WHAT YOU WILL DO: Report each line of the material that contains the string "height", treating uppercase and lowercase letters as distinct.

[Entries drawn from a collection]
----

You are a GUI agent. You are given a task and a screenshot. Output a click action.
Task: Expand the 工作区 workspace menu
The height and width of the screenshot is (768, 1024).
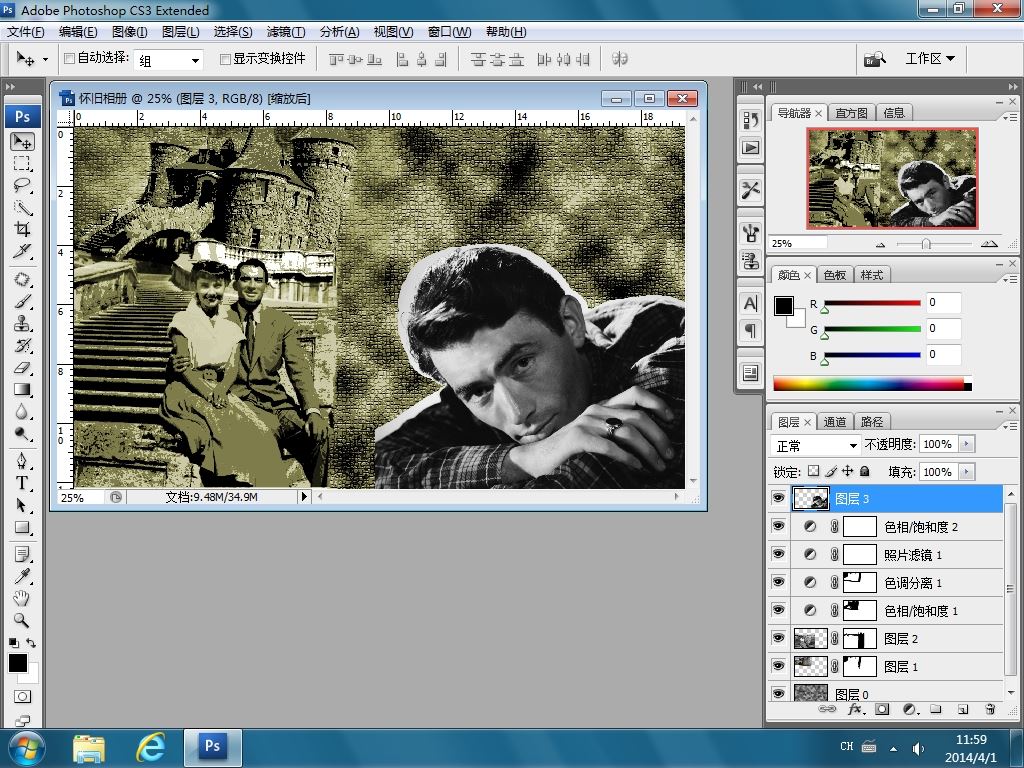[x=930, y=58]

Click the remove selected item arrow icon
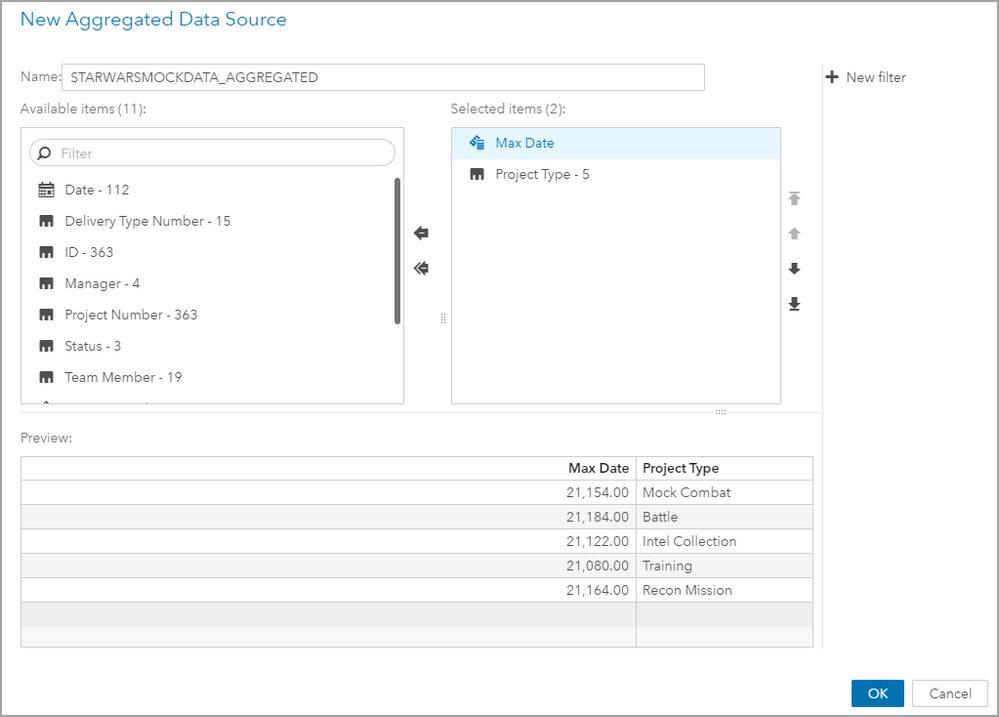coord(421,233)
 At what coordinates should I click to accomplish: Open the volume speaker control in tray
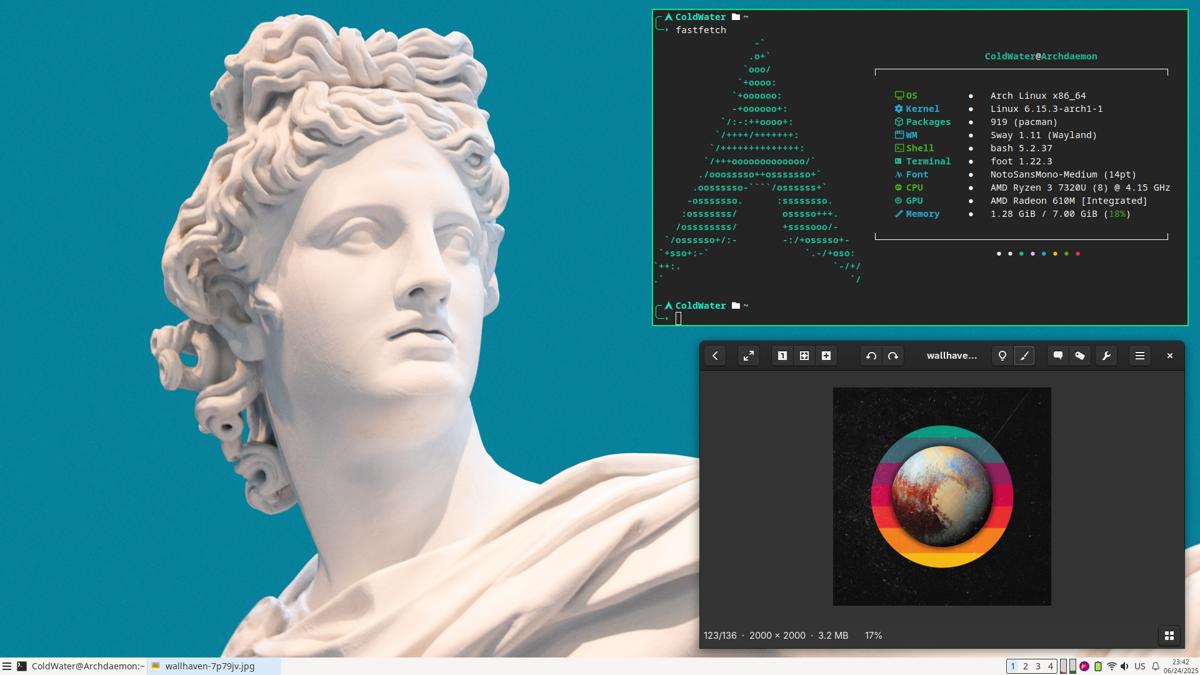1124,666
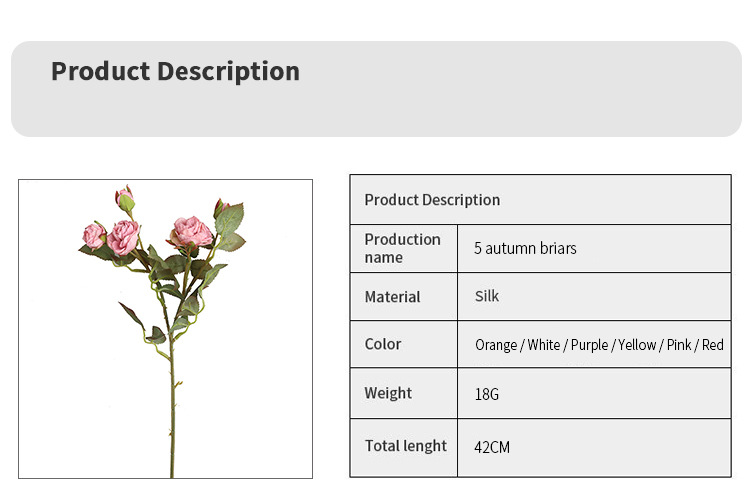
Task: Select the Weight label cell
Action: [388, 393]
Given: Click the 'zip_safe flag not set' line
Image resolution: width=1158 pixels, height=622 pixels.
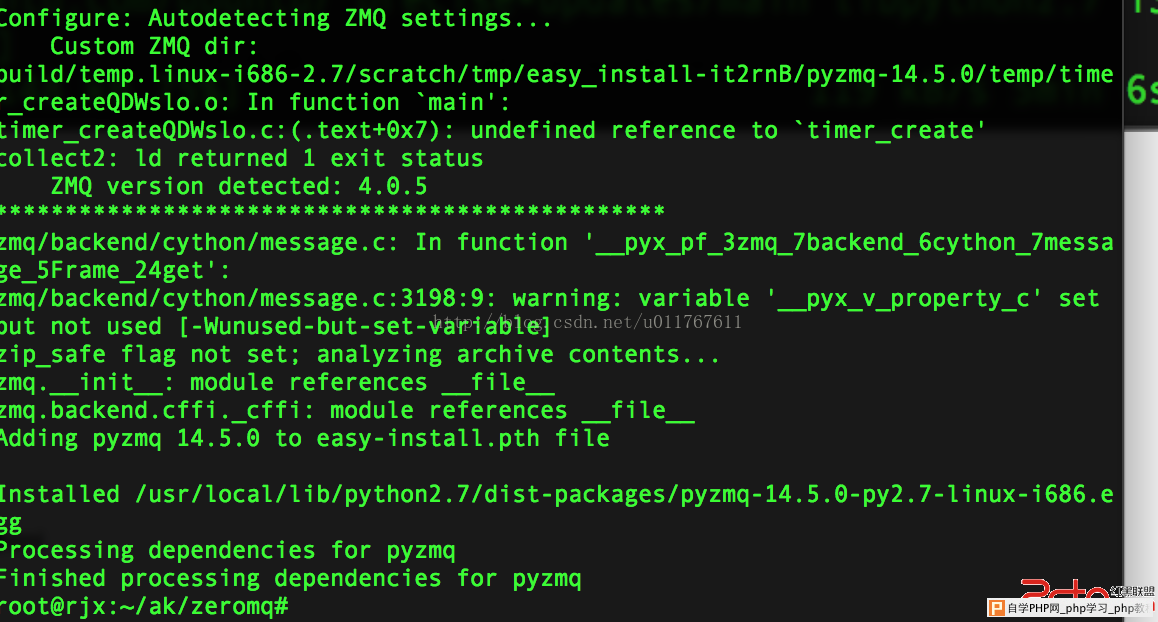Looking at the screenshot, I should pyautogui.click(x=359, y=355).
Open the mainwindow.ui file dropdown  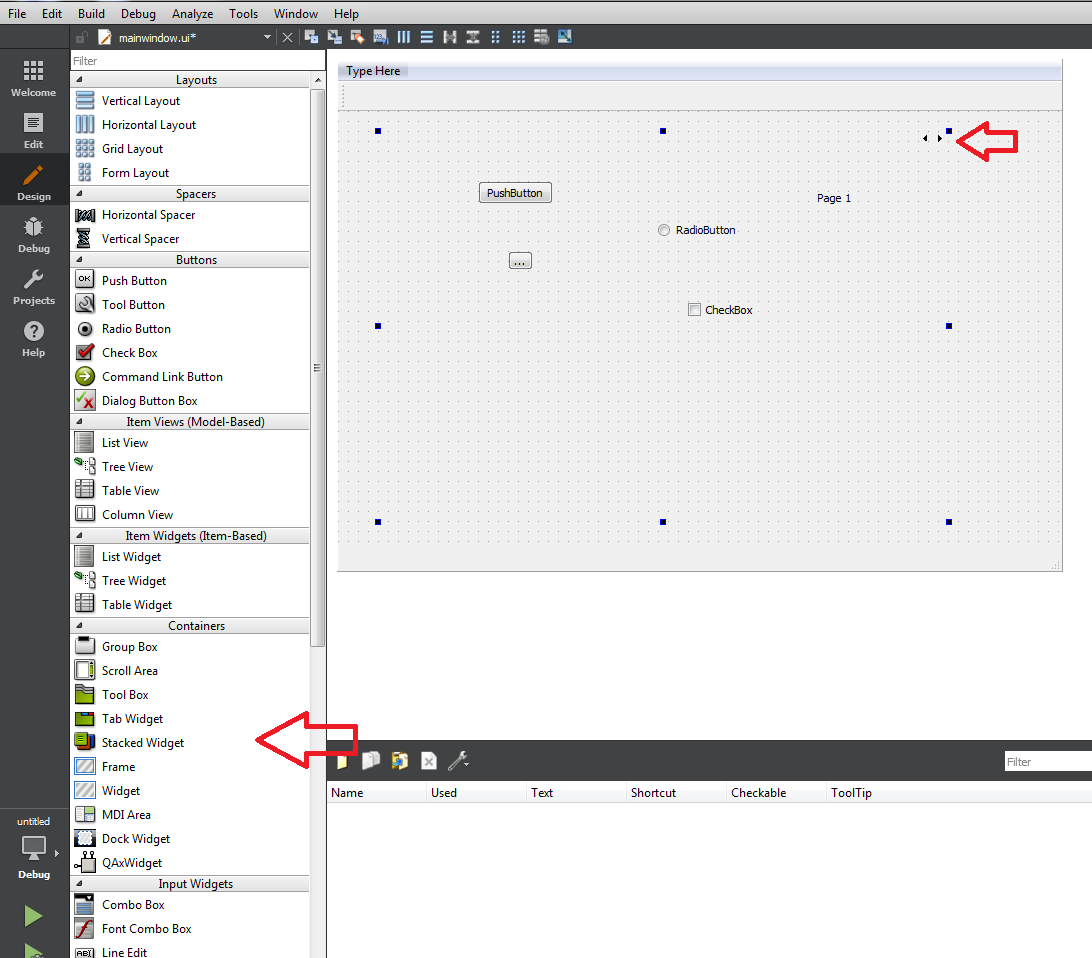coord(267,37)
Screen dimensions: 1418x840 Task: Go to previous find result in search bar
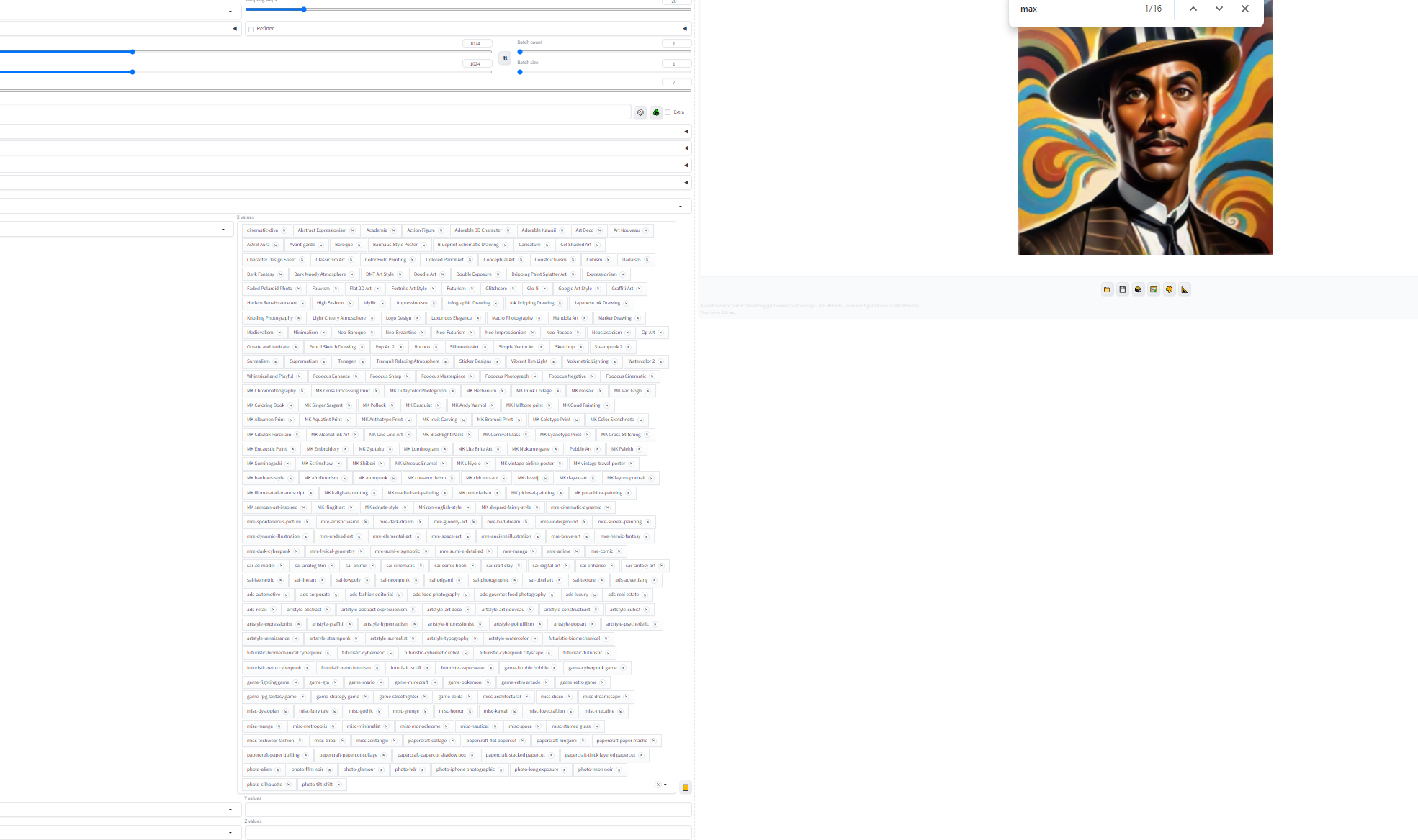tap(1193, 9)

----

EXERCISE ANSWER:
The height and width of the screenshot is (768, 1024).
Image resolution: width=1158 pixels, height=622 pixels.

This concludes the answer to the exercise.